(SOURCE TEXT Opens)

Abstract TP265: AATF Protects Neuron Against Ischemia via Regulating PAR/AIF Pathway

Abstract

Abstract: Apoptosis antagonizing transcription factor (AATF) exerts an effect against oxidative stress, DNA damage and cellular apoptosis. However, its role in neuronal ischemia or hypoxia damage has not been elucidated yet. Present study investigated the neuroprotective roles and mechanisms of AATF under ischemia and hypoxia in vivo and in vitro. Focal cerebral ischemia of rat was generated by distal middle cerebral artery occlusion (dMCAO) model, SH-SY5Y cells were used to generate oxygen glucose deprivation (OGD) model in vitro. Western blot and immunofluorescent staining were used to investigate the expression changes of AATF. CCK-8 and LDH were performed to evaluate cellular survival and cytotoxicity. Overexpression and interference lentivirus vectors were performed to regulate the expression of AATF in SH-SY5Y cells. DHE staining that measured by flow cytometry was performed to investigate cellular superoxide anion levels. 8-OHdG expression and AP sites measurement were used to evaluate DNA damage. DNA Ladder and TUNEL staining were employed to evaluate DNA fragmentation. MNNG and DPQ were respectively used to agitate or antagonist caspase-3 independent PCD (programmed cell death) pathway, STS and Z-VAD-fmk were respectively used to agitate or antagonist caspase-3 dependent PCD pathway. Western blot was performed to investigate the expression of Poly(ADP-ribose) polymers (PAR) and apoptosis inducing factor (AIF) in different cellular components, Co-IP (co-immunoprecipitation) was used to test the interaction of AIF, H2AX and CypA (Cyclophilin A). We found that AATF was increased in cortical neurons after brain ischemia (P<0.001). Besides, AATF was upregulated in OGD-treated SH-SY5Y cells in a time-dependent manner (P=0.007). Additionally, overexpressing AATF ameliorated OGD-induced cellular death (P < 0.001) and cytotoxicity (P = 0.001), and AATF interference exacerbated OGD-induced cellular death (P=0.033) and cytotoxicity (P=0.006). We also found that AATF overexpression suppressed cellular DNA fragmentation (P=0.003) but did not ameliorate oxidative stress and DNA damage. Moreover, we discovered that overexpressing AATF suppressed PAR/AIF signaling pathway via binding with AIF.

(SOURCE TEXT Closes)

> **WORK TO BE COMPLETED**:
Reproduce the abstract on AATF and neuronal ischemia word for word, from its title line through its final sentence. The lines that come next are separate material, unconnected to the abstract above.

(INFORMATION SUPPLIED Opens)

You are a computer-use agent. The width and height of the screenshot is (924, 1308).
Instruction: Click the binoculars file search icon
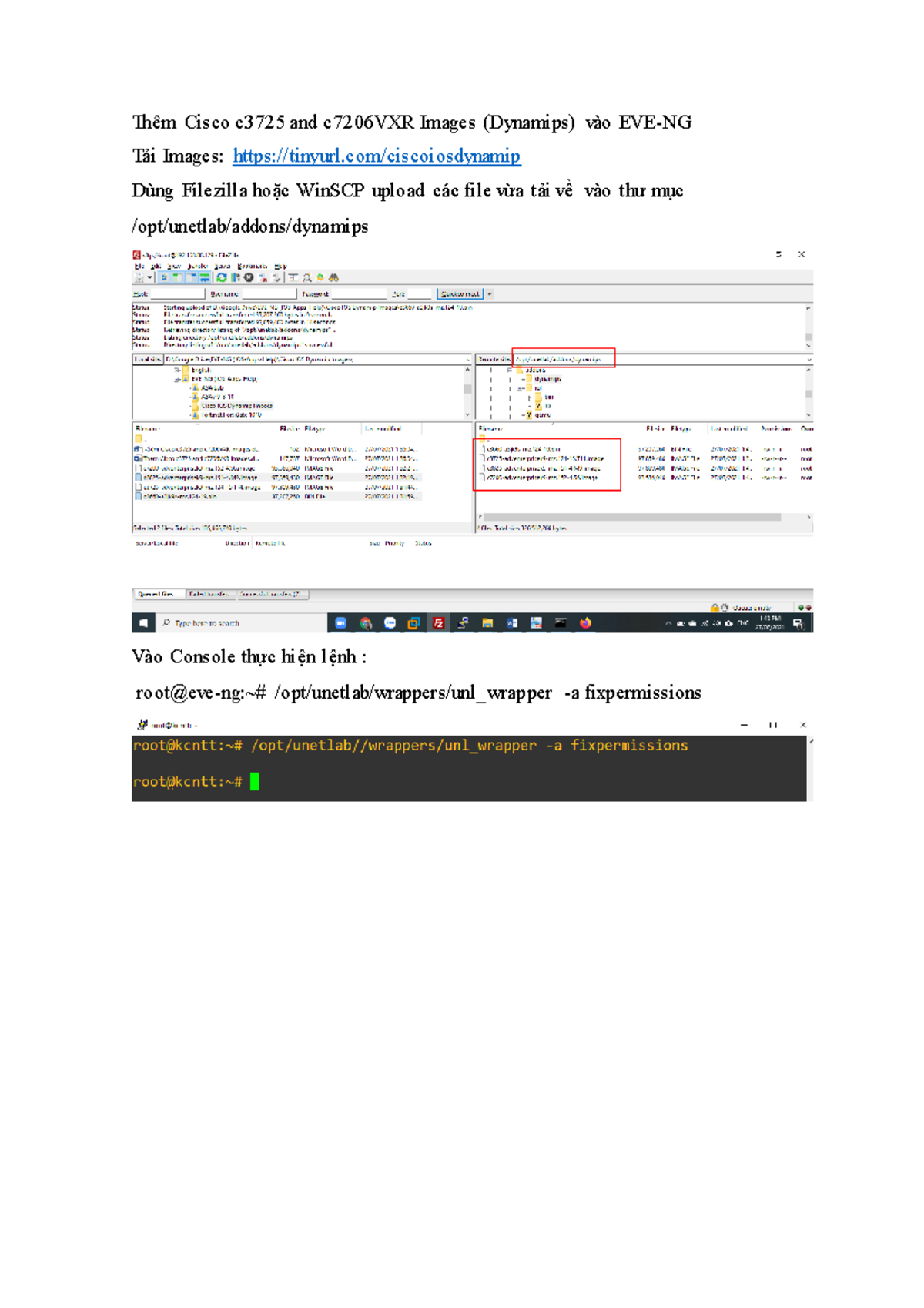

(INFORMATION SUPPLIED Closes)

> **TASK SOLUTION**:
Abstract TP265: AATF Protects Neuron Against Ischemia via Regulating PAR/AIF Pathway

Abstract

Abstract: Apoptosis antagonizing transcription factor (AATF) exerts an effect against oxidative stress, DNA damage and cellular apoptosis. However, its role in neuronal ischemia or hypoxia damage has not been elucidated yet. Present study investigated the neuroprotective roles and mechanisms of AATF under ischemia and hypoxia in vivo and in vitro. Focal cerebral ischemia of rat was generated by distal middle cerebral artery occlusion (dMCAO) model, SH-SY5Y cells were used to generate oxygen glucose deprivation (OGD) model in vitro. Western blot and immunofluorescent staining were used to investigate the expression changes of AATF. CCK-8 and LDH were performed to evaluate cellular survival and cytotoxicity. Overexpression and interference lentivirus vectors were performed to regulate the expression of AATF in SH-SY5Y cells. DHE staining that measured by flow cytometry was performed to investigate cellular superoxide anion levels. 8-OHdG expression and AP sites measurement were used to evaluate DNA damage. DNA Ladder and TUNEL staining were employed to evaluate DNA fragmentation. MNNG and DPQ were respectively used to agitate or antagonist caspase-3 independent PCD (programmed cell death) pathway, STS and Z-VAD-fmk were respectively used to agitate or antagonist caspase-3 dependent PCD pathway. Western blot was performed to investigate the expression of Poly(ADP-ribose) polymers (PAR) and apoptosis inducing factor (AIF) in different cellular components, Co-IP (co-immunoprecipitation) was used to test the interaction of AIF, H2AX and CypA (Cyclophilin A). We found that AATF was increased in cortical neurons after brain ischemia (P<0.001). Besides, AATF was upregulated in OGD-treated SH-SY5Y cells in a time-dependent manner (P=0.007). Additionally, overexpressing AATF ameliorated OGD-induced cellular death (P < 0.001) and cytotoxicity (P = 0.001), and AATF interference exacerbated OGD-induced cellular death (P=0.033) and cytotoxicity (P=0.006). We also found that AATF overexpression suppressed cellular DNA fragmentation (P=0.003) but did not ameliorate oxidative stress and DNA damage. Moreover, we discovered that overexpressing AATF suppressed PAR/AIF signaling pathway via binding with AIF.